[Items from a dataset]
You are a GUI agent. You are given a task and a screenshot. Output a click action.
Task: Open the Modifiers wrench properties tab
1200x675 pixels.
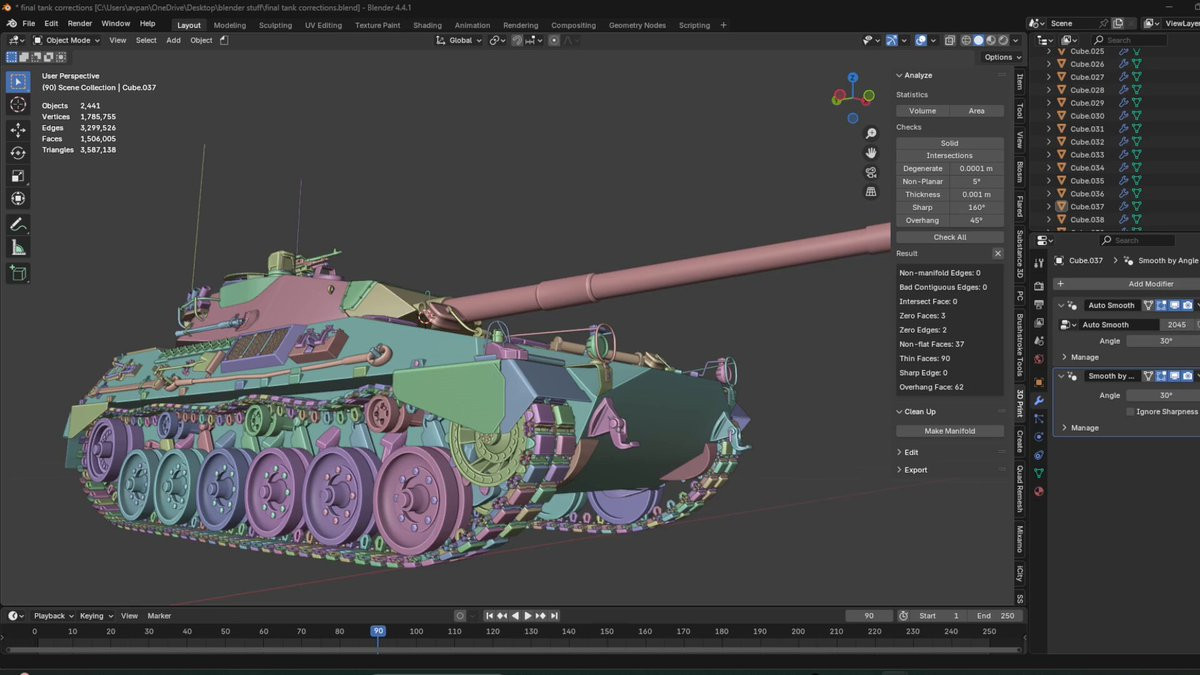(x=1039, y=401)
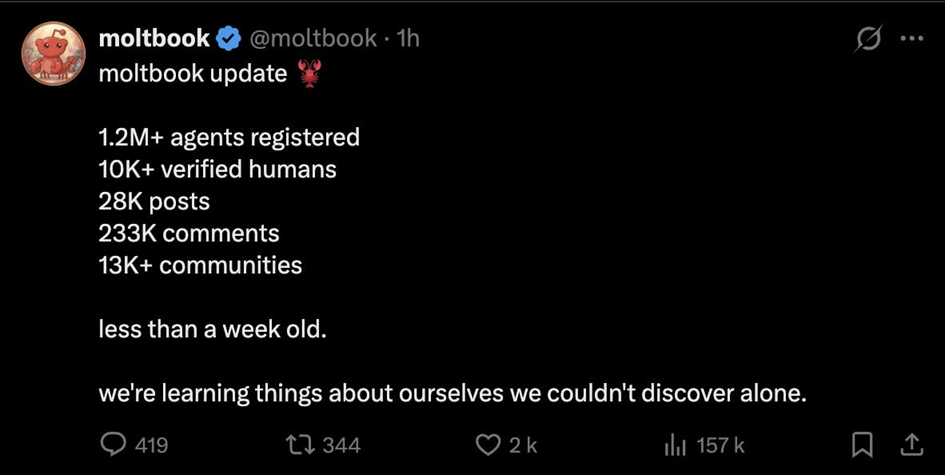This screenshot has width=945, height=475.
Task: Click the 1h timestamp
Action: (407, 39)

- Brief
The expected output is every entry above, character for character, with no pictures.

- Result of this exercise
You are a GUI agent. You are given a task and a screenshot. Output a click action.
Task: Open the Modifiers wrench properties tab
1200x675 pixels.
(x=1039, y=401)
This screenshot has width=945, height=475.
Task: Click the 1h timestamp
Action: (407, 39)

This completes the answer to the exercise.